Stefano Pittaluga, in questa storia, continua a rimanere un mito?
Stefano Pittaluga rimane un mito perché è molto poco studiato rispetto al ruolo che ha avuto. E anche io, finito il libro, mi sono accorto che solo parzialmente sono riuscito a definire la sua importanza e il suo contributo alla circolazione del cinema americano. E aggiungo che è un peccato che rimanga un mito senza invece poterne cogliere meglio l’uomo, l’industriale.
Il suo giudizio sul cinema italiano degli anni del fascismo sembra negativo, al contrario delle tante rivalutazioni tentate negli anni da diversi studiosi.

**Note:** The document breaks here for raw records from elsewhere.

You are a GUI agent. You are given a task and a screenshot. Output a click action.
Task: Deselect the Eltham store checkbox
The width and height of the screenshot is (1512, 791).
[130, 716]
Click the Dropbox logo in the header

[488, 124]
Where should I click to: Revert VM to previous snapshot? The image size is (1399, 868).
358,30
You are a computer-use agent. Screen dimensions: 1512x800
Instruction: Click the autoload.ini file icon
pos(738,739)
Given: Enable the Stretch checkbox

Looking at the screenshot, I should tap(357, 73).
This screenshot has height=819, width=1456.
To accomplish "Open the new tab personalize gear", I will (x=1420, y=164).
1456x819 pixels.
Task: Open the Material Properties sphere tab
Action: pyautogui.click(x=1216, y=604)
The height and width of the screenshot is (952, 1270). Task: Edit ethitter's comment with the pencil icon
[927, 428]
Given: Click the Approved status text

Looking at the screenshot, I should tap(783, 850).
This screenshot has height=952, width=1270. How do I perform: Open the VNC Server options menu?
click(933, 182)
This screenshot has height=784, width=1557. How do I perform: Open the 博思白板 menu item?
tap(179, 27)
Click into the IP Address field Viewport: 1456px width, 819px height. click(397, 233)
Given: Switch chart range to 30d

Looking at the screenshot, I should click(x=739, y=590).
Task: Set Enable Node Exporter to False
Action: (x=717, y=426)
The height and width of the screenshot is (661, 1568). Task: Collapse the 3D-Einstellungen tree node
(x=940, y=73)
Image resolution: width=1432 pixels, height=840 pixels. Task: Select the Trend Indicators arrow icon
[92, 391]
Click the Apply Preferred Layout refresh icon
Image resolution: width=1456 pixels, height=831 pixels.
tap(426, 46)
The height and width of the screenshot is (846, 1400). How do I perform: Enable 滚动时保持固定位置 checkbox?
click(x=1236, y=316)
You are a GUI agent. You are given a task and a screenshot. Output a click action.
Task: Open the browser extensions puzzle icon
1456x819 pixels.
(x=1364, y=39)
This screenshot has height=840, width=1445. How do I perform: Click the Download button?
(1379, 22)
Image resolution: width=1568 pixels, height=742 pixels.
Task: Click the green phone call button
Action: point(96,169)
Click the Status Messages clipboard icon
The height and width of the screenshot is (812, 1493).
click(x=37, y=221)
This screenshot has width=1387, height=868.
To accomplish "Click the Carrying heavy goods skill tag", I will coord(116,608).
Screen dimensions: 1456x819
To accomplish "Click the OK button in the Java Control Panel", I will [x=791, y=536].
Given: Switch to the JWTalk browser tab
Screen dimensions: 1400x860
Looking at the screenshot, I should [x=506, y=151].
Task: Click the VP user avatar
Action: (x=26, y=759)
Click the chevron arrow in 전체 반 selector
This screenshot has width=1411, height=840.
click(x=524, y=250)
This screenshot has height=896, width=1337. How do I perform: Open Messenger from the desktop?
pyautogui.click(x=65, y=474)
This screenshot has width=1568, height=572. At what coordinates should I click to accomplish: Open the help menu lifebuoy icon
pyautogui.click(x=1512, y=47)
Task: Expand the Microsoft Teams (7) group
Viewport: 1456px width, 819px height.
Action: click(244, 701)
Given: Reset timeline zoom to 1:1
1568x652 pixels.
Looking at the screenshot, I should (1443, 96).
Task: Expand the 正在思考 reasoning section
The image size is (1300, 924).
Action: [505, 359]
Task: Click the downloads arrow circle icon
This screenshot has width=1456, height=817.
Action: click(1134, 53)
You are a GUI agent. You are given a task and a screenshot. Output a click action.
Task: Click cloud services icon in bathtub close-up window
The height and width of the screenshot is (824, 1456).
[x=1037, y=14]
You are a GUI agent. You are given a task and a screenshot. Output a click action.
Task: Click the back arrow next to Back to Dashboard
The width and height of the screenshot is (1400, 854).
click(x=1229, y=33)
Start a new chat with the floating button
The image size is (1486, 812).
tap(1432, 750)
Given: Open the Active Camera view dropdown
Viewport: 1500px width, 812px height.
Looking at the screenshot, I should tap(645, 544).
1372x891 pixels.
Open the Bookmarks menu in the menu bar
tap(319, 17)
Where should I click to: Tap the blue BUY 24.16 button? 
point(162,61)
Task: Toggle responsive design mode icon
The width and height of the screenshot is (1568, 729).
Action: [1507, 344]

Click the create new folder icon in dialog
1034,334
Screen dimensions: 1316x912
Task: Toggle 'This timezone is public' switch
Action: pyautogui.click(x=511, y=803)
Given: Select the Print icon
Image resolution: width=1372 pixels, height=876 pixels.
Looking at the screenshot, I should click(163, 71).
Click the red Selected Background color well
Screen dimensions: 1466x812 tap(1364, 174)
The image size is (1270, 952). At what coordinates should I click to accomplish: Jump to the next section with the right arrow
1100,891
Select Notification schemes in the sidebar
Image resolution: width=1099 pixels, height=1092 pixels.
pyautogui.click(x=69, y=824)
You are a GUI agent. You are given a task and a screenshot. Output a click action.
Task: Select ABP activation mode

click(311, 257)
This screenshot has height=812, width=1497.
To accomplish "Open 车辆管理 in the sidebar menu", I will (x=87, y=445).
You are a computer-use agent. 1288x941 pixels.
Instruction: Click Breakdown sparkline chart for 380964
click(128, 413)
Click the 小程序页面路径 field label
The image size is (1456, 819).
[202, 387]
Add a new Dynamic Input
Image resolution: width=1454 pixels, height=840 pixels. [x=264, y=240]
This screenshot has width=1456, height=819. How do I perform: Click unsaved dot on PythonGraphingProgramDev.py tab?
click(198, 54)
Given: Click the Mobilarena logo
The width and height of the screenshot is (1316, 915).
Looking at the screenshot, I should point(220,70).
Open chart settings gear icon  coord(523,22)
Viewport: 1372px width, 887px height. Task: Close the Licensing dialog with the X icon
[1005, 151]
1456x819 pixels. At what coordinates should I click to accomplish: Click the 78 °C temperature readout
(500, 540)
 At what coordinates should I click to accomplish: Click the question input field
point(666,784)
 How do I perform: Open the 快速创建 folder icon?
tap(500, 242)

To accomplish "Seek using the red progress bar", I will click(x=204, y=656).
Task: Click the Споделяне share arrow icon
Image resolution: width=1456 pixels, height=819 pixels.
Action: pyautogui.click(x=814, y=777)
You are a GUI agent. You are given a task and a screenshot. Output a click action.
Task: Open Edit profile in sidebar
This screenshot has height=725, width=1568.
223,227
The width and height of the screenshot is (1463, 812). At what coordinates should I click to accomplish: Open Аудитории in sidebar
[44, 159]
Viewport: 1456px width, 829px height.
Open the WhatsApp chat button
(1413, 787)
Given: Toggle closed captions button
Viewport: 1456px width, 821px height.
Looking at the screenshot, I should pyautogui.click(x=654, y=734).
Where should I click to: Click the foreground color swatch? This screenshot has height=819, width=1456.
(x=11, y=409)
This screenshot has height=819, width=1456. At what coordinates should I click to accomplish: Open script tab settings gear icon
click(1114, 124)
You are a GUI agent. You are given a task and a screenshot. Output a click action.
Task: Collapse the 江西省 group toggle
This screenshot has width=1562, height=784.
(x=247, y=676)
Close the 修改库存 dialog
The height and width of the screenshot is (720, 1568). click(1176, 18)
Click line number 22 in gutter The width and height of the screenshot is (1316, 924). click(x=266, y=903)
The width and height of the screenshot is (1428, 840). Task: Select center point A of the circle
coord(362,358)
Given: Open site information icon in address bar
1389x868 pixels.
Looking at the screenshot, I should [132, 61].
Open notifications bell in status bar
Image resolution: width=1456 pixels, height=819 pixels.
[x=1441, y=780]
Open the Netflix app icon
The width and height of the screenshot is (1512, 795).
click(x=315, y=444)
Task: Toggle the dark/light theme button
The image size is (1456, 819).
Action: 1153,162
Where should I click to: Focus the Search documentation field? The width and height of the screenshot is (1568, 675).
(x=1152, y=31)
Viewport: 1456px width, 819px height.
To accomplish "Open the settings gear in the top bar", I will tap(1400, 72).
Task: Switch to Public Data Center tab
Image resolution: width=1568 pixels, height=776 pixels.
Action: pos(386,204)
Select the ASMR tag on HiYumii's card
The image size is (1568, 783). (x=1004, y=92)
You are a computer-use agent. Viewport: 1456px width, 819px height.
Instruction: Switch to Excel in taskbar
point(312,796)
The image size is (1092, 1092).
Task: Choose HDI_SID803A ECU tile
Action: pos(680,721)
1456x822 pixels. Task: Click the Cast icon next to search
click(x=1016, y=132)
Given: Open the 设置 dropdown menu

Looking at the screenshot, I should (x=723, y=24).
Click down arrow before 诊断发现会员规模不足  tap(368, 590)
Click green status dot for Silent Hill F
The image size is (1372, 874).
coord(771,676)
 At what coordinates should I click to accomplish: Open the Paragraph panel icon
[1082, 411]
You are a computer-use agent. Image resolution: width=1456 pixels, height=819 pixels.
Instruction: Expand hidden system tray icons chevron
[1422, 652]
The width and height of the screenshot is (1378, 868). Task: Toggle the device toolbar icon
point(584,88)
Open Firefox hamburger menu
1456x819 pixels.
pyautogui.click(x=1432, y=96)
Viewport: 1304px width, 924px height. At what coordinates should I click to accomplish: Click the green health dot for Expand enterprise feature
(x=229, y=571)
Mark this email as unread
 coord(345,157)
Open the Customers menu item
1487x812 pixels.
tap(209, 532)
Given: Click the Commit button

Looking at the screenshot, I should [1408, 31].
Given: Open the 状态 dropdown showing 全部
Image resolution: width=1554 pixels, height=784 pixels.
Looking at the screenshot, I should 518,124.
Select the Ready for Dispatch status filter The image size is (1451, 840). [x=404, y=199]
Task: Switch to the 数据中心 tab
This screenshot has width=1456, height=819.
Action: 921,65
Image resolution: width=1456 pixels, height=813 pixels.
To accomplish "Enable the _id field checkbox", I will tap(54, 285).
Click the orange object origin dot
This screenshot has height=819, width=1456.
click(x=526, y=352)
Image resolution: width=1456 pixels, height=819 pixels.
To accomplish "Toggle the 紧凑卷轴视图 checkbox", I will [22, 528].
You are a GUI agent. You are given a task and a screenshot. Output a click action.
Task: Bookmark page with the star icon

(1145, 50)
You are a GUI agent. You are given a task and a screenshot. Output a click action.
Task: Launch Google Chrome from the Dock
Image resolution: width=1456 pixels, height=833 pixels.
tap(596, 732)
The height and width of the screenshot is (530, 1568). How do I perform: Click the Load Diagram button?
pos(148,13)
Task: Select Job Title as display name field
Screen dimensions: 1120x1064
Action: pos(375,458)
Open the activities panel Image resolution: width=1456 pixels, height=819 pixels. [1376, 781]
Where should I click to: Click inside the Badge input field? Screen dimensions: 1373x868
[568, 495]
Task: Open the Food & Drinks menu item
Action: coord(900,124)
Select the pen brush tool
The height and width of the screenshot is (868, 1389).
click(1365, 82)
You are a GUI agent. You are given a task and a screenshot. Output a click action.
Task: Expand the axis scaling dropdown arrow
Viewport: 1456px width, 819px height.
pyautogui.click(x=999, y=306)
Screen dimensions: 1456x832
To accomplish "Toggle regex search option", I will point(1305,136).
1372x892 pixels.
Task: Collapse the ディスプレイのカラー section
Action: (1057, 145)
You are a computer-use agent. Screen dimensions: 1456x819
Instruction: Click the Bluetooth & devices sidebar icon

I film dei “telefoni bianchi” sono un buon esempio di prodotto medio che il nostro cinema, nei suoi momenti di difficoltà, non ha più saputo fare. Certo non sono il prodotto più brillante ma il fatto che si rifacciano ad alcuni modelli del cinema americano rimane un merito e non voglio darne un giudizio negativo nel libro.
A suo parere, tenendo presente anche il suo precedente libro American storytelling, quale fase del cinema americano ha consolidato il mito del “film all’americana” nell’immaginario di noi italiani?
Il mito del cinema americano si forma un po’ alla volta, esplode soprattutto nel primo dopoguerra ed è radicato in particolare nel mito dell’America, legato all’esperienza degli emigrati ad esempio. Trova soprattutto la sua forza nei suoi racconti. E’ la forza dell’ultimo Spiderman che in questi giorni riporta la gente al cinema, come quella forza di Douglas Fairbanks sugli schermi di centodieci anni fa. La ricetta è sempre quella: spettacolarità, ingenuità, semplicità, efficacia nella scrittura. Non c’è la paura di immaginare eroi che salvano il mondo. Cosa impensabile per il cinema italiano.
Dunque non c’è un periodo specifico del cinema americano che ha definito il “film all’americana” ma esso è la stratificazione di un processo più complesso. In sostanza, i film americani continuano a parlare a noi che queste storie le continuiamo a volere.